Breve esercizio >> Trascrivi parola per parola il passo del brano su Possenti che inizia con le parole "Possenti è un" e si ferma dopo "Massimo Bertozzi (2002)".

==== Estratto della pagina

Maurizio Vanni (2006)

 

Possenti sembra volerci liberare da pregiudizi e preconcetti offrendoci una composizione che non ha vincoli alcuni: non tutto è ciò che sembra. Alcuni particolari potrebbero nascondere degli elementi fondamentali alla comprensione del dipinto che, comunque, è sempre legata al grado di percezione di ogni singolo spettatore. Talvolta si ha come l’impressione che ogni suo lavoro corrisponda a un tentativo di far slittare l’esistenza altrove, in altri luoghi e in altri tempi, quasi come a voler privare lo spettatore di elementi reali, condizionanti e contaminanti: “Le cose che faccio sono riferite all’esistenza dell’uomo al di fuori di un preciso momento storico, pur essendo consapevole di essere testimone del mio tempo”.

 

John Russel Taylor (2003)

 

Possenti è un artista autodidatta, ma che evidentemente si è istruito molto bene. Ha seguito studi classici e la sua pittura, dal punto di vista dei soggetti è il lavoro di un uomo estremamente colto e profondo, pieno di inconsueti riferimenti al mito e alla fiaba, al sogno e all’incubo, al cinema ed alla realtà. Probabilmente nessuno di questi elementi è in se particolarmente eccentrico o ricercato, ma la loro combinazione risulta molto personale e particolare. Quello che possenti evoca, con l’abilità di un mago da palcoscenico, è un intero mondo privato. Ovviamente deve essere il suo mondo, dato che lui a dipingerlo. Ma l’impressione generale che si ricava da questi strani dipinti è che essi rappresentino non già qualcosa che egli ha inventato, ma piuttosto qualcosa che gli è accaduto.

 

Massimo Bertozzi (2002)

========
==== Estratto dei dati

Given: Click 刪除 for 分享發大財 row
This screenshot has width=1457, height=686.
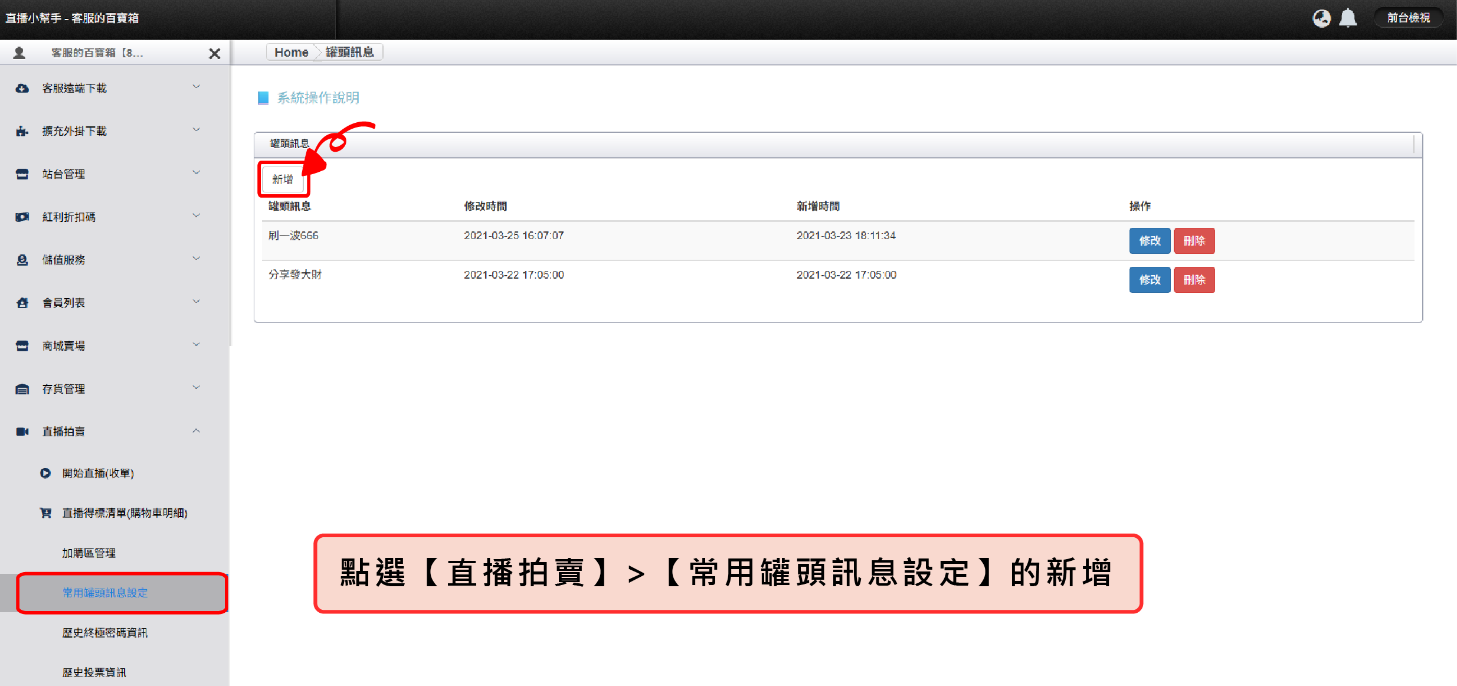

========

Risultato dell'esercizio >>
Possenti è un artista autodidatta, ma che evidentemente si è istruito molto bene. Ha seguito studi classici e la sua pittura, dal punto di vista dei soggetti è il lavoro di un uomo estremamente colto e profondo, pieno di inconsueti riferimenti al mito e alla fiaba, al sogno e all’incubo, al cinema ed alla realtà. Probabilmente nessuno di questi elementi è in se particolarmente eccentrico o ricercato, ma la loro combinazione risulta molto personale e particolare. Quello che possenti evoca, con l’abilità di un mago da palcoscenico, è un intero mondo privato. Ovviamente deve essere il suo mondo, dato che lui a dipingerlo. Ma l’impressione generale che si ricava da questi strani dipinti è che essi rappresentino non già qualcosa che egli ha inventato, ma piuttosto qualcosa che gli è accaduto.

 

Massimo Bertozzi (2002)